Sen. Rand Paul formally rolled out his 2014 budget blueprint on Friday, offering a combination of tax and spending proposals that he said would balance the federal budget in five years without raising taxes.
The freshman Kentucky Republican’s plan reshapes entitlement programs, abolishes four federal agencies and overhauls the federal tax code by establishing a 17-percent flat tax and eliminating taxes on capital gains, dividends and savings.
It also aims to put the nation’s the “large military complex of yesterday in check,” while calling on Congress to open up the Arctic National Wildlife Refuge and the outer continental shelf to oil drilling, and to increase oil and gas development on federal lands.
“If we don’t make difficult choices today, we will be faced with even more difficult and painful choices down the road,” Mr. Paul said in his plan, which he called “A Clear Vision to Revitalize America.”
Mr. Paul is likely to run for the GOP presidential nomination in 2016, and he has repeatedly called on lawmakers to take serious steps to reduce the nation’s national debt, which stands at $16.7 trillion.
The spending proposal the freshman senator outlined Friday would put the nation on a path to a balanced budge five years faster than the plan that House Republicans adopted last week. The unveiling came as the Senate was debating a Democratic budget that would leave a major deficit even after 10 years.
The House Republican budget, authored by Rep. Paul Ryan, the 2012 GOP vice presidential nominee, would spend $3.5 trillion next year and $41.5 trillion over the next decade, compared with tax revenues of $3 trillion in 2014 and $40.2 trillion over 10 years.

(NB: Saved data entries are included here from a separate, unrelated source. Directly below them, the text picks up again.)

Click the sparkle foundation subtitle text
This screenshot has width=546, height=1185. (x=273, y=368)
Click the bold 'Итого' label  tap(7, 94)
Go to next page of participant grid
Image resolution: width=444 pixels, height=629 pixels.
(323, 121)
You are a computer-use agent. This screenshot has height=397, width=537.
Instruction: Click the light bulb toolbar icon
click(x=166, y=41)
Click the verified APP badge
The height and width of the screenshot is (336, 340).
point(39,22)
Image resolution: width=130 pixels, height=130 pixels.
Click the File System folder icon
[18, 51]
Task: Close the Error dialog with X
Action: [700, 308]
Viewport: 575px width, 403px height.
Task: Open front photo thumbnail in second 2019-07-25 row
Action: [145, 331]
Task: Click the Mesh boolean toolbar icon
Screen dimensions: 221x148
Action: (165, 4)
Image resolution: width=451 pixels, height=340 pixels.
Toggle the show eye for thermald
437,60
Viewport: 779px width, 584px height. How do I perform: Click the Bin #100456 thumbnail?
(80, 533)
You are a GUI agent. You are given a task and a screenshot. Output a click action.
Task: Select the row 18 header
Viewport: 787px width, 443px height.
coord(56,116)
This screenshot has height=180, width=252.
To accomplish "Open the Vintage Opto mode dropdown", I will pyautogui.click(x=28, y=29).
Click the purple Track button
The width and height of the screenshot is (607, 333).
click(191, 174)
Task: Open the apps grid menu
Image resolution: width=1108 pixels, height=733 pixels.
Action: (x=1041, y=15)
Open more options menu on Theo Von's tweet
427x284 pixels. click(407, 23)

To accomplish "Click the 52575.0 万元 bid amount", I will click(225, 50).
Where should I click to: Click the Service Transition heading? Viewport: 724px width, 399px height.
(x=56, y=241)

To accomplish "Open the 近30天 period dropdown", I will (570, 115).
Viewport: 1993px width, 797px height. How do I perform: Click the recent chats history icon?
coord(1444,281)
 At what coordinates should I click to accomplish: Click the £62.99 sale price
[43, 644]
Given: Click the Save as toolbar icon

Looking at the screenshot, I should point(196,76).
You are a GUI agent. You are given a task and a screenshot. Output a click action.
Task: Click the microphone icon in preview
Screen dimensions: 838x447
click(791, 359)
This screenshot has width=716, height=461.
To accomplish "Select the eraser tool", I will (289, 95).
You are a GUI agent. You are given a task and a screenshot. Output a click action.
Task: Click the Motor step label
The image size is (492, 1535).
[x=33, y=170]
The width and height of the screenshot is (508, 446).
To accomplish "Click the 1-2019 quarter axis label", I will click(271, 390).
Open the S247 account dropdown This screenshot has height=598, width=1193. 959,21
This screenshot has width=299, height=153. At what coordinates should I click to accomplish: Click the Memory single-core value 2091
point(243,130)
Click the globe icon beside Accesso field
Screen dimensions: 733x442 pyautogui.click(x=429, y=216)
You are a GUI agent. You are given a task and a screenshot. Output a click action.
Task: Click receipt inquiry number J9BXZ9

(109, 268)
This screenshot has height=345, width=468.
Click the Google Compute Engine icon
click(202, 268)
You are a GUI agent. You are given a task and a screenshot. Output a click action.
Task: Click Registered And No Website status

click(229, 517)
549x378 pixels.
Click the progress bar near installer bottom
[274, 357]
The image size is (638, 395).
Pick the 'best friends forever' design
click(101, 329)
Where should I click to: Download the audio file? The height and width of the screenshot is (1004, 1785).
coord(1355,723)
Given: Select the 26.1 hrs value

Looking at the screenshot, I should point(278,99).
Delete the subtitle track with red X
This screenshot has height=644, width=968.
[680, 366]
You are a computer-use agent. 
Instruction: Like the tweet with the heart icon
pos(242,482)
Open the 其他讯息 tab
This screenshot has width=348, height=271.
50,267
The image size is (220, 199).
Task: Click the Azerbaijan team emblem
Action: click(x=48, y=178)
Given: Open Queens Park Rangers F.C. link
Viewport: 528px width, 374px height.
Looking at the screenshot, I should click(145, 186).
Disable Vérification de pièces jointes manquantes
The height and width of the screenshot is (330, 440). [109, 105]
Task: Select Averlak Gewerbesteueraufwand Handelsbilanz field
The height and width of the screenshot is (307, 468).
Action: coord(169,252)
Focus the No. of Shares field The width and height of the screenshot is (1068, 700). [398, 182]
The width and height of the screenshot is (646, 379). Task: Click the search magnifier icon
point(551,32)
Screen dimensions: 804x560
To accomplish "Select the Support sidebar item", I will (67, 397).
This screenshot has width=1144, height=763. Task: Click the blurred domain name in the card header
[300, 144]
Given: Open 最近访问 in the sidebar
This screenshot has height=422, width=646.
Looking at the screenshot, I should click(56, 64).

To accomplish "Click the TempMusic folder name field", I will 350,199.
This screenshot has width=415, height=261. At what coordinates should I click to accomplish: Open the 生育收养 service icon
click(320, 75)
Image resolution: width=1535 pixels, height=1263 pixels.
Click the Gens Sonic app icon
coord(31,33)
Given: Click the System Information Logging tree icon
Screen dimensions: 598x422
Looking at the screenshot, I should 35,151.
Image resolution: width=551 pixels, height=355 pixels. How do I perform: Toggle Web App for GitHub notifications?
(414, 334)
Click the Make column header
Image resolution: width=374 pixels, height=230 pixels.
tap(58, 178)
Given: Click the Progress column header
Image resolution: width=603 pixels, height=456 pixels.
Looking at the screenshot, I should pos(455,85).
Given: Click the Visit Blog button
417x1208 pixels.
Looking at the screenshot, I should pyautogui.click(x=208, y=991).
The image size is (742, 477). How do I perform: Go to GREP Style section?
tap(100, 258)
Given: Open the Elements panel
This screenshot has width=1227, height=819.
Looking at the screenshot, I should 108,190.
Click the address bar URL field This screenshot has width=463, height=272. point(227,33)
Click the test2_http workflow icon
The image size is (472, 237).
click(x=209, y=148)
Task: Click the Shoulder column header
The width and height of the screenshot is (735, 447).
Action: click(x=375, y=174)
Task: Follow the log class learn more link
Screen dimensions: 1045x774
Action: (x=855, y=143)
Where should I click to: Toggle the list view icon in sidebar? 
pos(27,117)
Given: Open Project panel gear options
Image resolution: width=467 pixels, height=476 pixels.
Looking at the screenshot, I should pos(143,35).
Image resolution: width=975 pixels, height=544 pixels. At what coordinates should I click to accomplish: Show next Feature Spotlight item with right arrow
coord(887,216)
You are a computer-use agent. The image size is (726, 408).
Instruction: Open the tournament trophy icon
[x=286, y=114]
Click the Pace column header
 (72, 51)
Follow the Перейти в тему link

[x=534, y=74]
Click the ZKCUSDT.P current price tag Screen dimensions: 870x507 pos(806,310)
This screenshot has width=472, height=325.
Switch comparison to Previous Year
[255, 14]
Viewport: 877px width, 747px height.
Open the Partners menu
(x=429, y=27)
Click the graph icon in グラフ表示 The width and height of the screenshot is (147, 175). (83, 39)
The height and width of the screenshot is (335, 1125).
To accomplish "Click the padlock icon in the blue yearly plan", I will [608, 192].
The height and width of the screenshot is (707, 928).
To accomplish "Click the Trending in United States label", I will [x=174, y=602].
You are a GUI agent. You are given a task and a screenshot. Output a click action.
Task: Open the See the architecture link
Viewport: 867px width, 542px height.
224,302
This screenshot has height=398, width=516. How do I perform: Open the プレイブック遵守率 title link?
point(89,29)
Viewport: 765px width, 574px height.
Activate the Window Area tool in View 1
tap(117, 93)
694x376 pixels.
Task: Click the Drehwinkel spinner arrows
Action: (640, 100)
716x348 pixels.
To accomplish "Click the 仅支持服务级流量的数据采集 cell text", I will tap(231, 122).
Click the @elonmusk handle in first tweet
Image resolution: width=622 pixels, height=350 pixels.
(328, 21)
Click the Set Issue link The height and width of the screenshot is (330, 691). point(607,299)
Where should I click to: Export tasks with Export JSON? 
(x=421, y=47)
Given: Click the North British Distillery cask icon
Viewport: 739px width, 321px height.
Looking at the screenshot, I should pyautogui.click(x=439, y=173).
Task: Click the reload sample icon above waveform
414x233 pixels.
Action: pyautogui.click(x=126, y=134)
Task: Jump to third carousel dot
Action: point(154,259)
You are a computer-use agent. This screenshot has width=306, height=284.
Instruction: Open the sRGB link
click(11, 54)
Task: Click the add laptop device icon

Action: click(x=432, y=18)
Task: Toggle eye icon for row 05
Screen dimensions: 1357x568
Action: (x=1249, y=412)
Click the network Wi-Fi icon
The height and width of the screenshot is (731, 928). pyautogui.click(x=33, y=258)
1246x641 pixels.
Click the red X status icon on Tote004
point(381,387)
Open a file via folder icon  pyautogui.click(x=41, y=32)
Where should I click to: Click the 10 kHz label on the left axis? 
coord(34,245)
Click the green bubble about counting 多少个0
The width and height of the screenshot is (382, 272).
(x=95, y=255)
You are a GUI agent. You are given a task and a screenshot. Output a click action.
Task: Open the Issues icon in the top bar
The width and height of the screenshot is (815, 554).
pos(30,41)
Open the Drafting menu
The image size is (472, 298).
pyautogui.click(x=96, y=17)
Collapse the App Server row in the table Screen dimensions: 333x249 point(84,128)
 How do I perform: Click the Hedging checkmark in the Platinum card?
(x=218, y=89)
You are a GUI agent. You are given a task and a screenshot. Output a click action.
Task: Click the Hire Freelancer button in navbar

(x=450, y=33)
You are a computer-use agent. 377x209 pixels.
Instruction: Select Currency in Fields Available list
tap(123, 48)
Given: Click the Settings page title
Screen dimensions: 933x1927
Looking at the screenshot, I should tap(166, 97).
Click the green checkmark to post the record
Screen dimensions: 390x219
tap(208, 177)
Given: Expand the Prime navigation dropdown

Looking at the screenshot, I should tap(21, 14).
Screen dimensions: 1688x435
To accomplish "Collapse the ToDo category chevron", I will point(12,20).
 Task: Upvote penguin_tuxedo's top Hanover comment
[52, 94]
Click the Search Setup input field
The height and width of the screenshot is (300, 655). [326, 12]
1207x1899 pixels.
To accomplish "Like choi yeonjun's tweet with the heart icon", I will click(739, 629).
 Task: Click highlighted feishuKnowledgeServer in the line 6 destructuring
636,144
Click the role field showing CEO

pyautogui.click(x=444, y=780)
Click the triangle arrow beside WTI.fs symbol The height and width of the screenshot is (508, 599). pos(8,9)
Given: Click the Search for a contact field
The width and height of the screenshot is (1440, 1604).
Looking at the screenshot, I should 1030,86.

Mr. Paul’s budget would spend $3.2 trillion next year and $37.6 trillion over ten years, compared tax revenues of $2.5 trillion in 2014 and $37.9 trillion over 10 years.
Mr. Paul’s budget allocated $526 billion for national defense in 2014 and $5.6 trillion for national defense over the next 10 years. The House GOP budget, meanwhile, sets aside $579 billion for national defense in 2014 and more than $6 trillion over the next 10 years.
Mr. Paul, as well as GOP Sens. Ted Cruz of Texas, and Mike Lee of Utah, joined Democrats Thursday in voting against the Ryan House budget — arguing that the plan did not go far enough in getting the nation’s fiscal house in order.
Mr. Paul’s plan abolishes the Departments of Energy, Education, Housing and Urban Development and Commerce, and privatizes the Transportation Security Authority.
It converts federal spending on Medicaid and the state health insurance programs to block grants to the states, and raises the retirement age of Social Security by “adopting longevity indexing for future generations.”
It also indexes Social Security so the benefits for low-income workers would grow faster than those with higher incomes, and allows seniors to receive the same Medicare benefits as members of Congress.
“The time has come for a change that will restore fiscal order in this country, and I will do everything in my power to ensure that this happens,” Mr. Paul said.